# code 89



## grs1961 (Oct 23, 2012)

I do wish that whoever is spreading the misinformation about Code 89 would stop doing it.

When a competent mechanic has a look, it generally turns out to be a problem with the thermostat.

But Code 89 is a general engine problem code, it could be almost anything. Have you had the OBD-II codes read?

Also note the codes on your Cruze will not necessarily match those of the US- and Mexican-built Cruze, which is what most members of this forum have.

Oh, and welcome!


----------



## pieter (Jan 13, 2021)

grs1961 said:


> I do wish that whoever is spreading the misinformation about Code 89 would stop doing it.
> 
> When a competent mechanic has a look, it generally turns out to be a problem with the thermostat.
> 
> ...


Thank you for reply. What does OBD codes mean?

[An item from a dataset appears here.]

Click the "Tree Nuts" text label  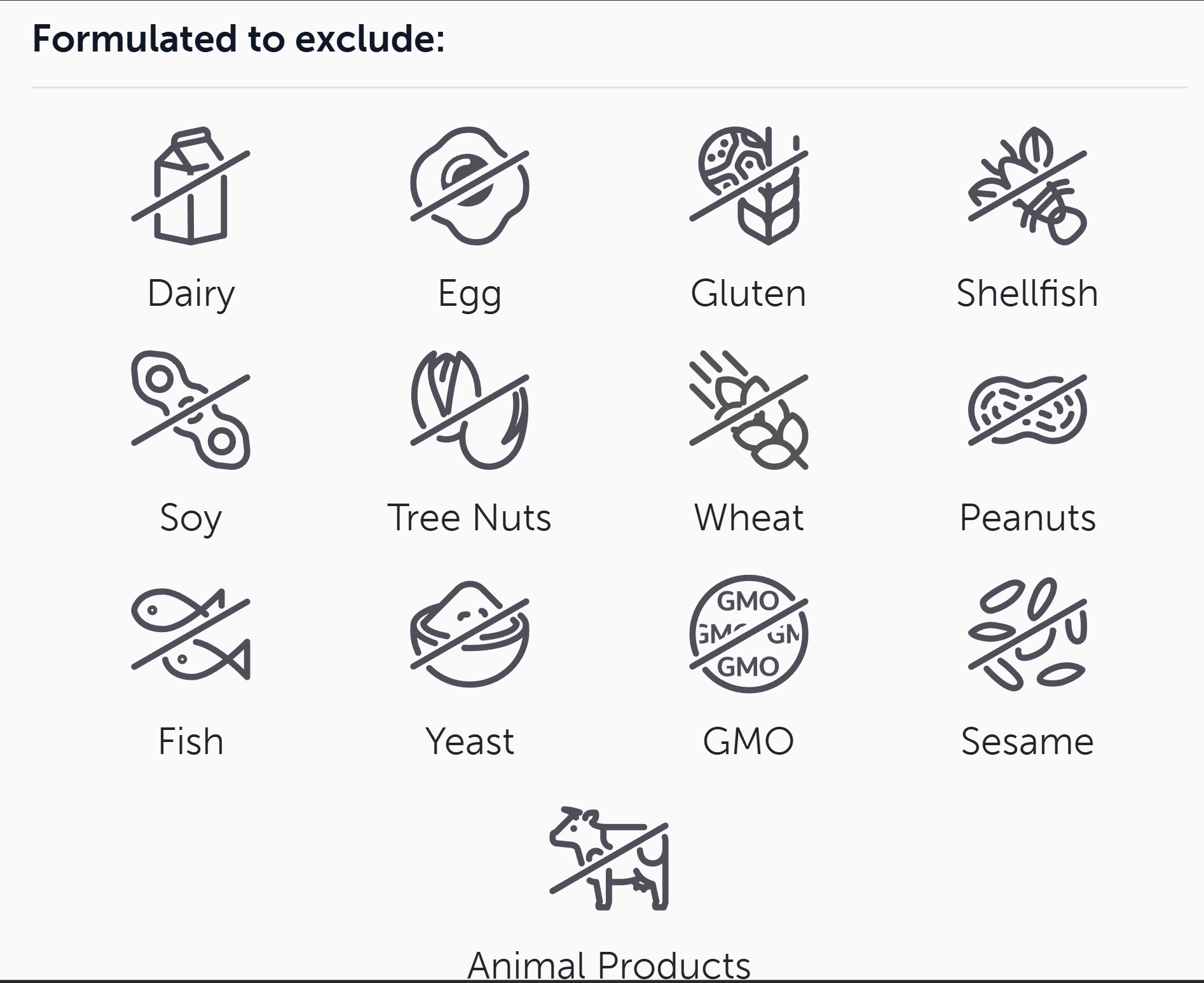pos(470,518)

Is it something only a competent mechanic can do with a computer?
Oh, please accept my apologies for my ignorance as I had assume that Cruze were the same , irrespective of where they were assembled . except for left and right hand drive.
Again thanx for advice and I will take it to a reputable mechanic.


----------



## grs1961 (Oct 23, 2012)

OBD - On Board Diagnostic - it's a plug-in system that allows you to ask the car's computer questions.

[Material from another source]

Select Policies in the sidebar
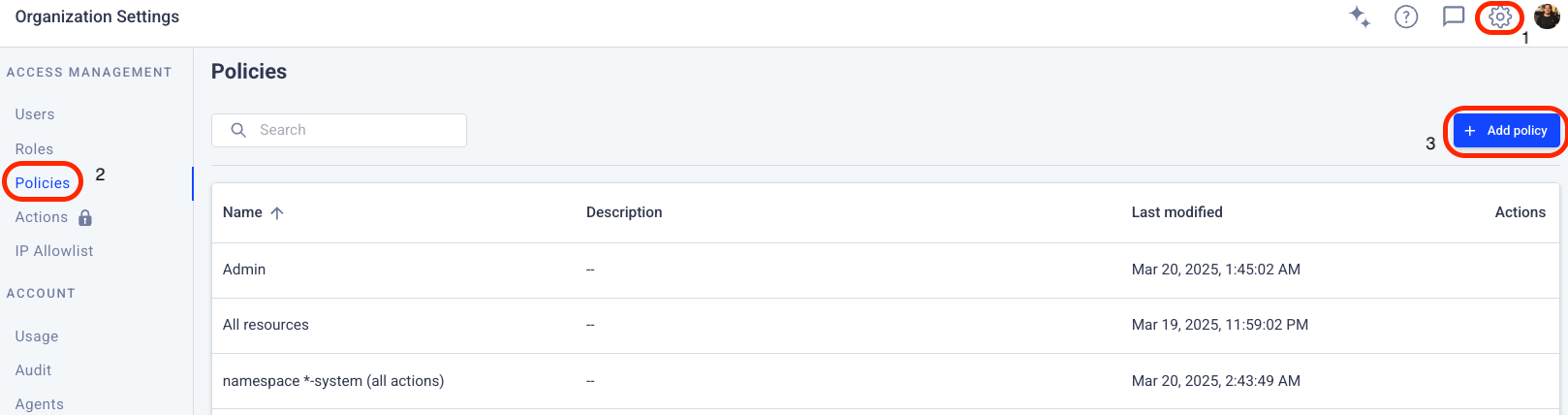1568x415 pixels. pos(43,183)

Sadly, it does not always tell you everything, and some things are hidden, so that only the manufacturer's computers can access them.

So some things can only be done by hooking up a computer, with the *right *(i.e. expensive) adapter, paying the subscription, and connecting to the mainframe(s) at GM in Detroit (or wherever they're living now).

No need to apologise for not knowing something, if we don't ask questions how else can we learn?


----------